An individual with a substance use disorder who seeks care for a substance use-related emergency has a “disability” (substance use disorder) and is “qualified” for ED services because they have an acute injury or illness — the “essential eligibility requirement” for ED care. Individuals who “currently engage in the illegal use of drugs” do not have a “disability” as defined by the ADA, but EDs may not deny them substance use disorder treatment — or other health services — on the basis of such use. A hospital that denies ED patients evidence-based practices “because of” their substance use disorder or current illegal drug use could be liable for discrimination under two legal theories: disparate treatment and failure to provide a reasonable modification.
Disparate treatment discrimination occurs when an ED denies evidence-based practices for substance use disorder due to generalizations, assumptions, and stereotypes about people with substance use disorder, as opposed to legitimate non-discriminatory reasons. Many patients could show that the reasons they were denied these evidence-based practices are not legitimate, but are instead due to stigma or assumptions about patients with substance use disorder.
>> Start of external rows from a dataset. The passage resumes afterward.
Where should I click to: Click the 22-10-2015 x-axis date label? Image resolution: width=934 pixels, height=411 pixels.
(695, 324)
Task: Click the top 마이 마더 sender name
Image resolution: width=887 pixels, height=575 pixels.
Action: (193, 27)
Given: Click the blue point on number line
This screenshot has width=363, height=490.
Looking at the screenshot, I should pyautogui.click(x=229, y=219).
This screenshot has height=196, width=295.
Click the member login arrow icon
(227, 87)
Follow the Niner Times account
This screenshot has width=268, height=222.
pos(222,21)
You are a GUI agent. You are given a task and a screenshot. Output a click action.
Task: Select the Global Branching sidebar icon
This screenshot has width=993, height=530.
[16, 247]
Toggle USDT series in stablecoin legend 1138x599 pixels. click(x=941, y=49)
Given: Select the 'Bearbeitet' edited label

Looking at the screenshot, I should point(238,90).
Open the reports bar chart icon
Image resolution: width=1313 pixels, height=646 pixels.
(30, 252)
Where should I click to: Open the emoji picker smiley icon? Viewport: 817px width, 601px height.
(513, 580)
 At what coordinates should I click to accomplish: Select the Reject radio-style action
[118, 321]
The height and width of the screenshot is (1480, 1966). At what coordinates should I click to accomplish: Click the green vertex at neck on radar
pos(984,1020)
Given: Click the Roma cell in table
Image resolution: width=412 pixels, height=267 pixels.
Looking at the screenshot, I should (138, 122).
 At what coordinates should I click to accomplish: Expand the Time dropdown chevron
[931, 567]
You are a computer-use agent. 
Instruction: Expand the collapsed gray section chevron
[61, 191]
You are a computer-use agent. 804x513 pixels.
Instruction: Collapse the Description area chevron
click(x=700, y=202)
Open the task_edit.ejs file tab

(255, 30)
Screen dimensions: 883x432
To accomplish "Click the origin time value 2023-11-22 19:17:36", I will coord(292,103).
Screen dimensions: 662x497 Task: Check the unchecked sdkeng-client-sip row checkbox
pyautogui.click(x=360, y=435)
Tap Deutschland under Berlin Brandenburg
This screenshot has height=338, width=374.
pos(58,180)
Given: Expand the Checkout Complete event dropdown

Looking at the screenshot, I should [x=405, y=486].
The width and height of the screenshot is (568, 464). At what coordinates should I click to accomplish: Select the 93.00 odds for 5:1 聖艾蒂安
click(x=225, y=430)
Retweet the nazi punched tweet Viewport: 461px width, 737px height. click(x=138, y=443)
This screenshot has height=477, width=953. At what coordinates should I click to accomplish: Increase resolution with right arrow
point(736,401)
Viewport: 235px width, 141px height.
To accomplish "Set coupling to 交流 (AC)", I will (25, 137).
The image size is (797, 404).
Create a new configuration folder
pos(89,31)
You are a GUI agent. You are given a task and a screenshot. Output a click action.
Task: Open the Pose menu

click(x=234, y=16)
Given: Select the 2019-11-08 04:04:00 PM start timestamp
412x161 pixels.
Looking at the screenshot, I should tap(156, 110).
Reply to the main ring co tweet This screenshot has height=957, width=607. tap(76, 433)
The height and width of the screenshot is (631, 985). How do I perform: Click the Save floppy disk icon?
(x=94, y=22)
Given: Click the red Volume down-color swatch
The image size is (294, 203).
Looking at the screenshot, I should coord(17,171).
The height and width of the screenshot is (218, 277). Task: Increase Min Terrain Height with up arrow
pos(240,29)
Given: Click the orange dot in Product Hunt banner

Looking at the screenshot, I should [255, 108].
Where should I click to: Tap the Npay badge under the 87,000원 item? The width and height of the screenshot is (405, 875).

Additionally, an emergency department’s failure to use evidence-based practices for substance use disorder typically occurs through its “methods of administration,” such as decisions not to stock buprenorphine for opioid use disorder or failure to implement protocols requiring consistent screening and diagnosis and facilitated referrals to treatment. These administrative methods can constitute another form of “disparate treatment” discrimination because they have the purpose and/or effect of discriminating against people with substance use disorder.
Finally, if a patient requests an evidence-based practice, such as a facilitated referral to treatment, which the ED does not provide, the hospital could be liable for failing to provide a reasonable modification of its policies or practices, as necessary to avoid discrimination.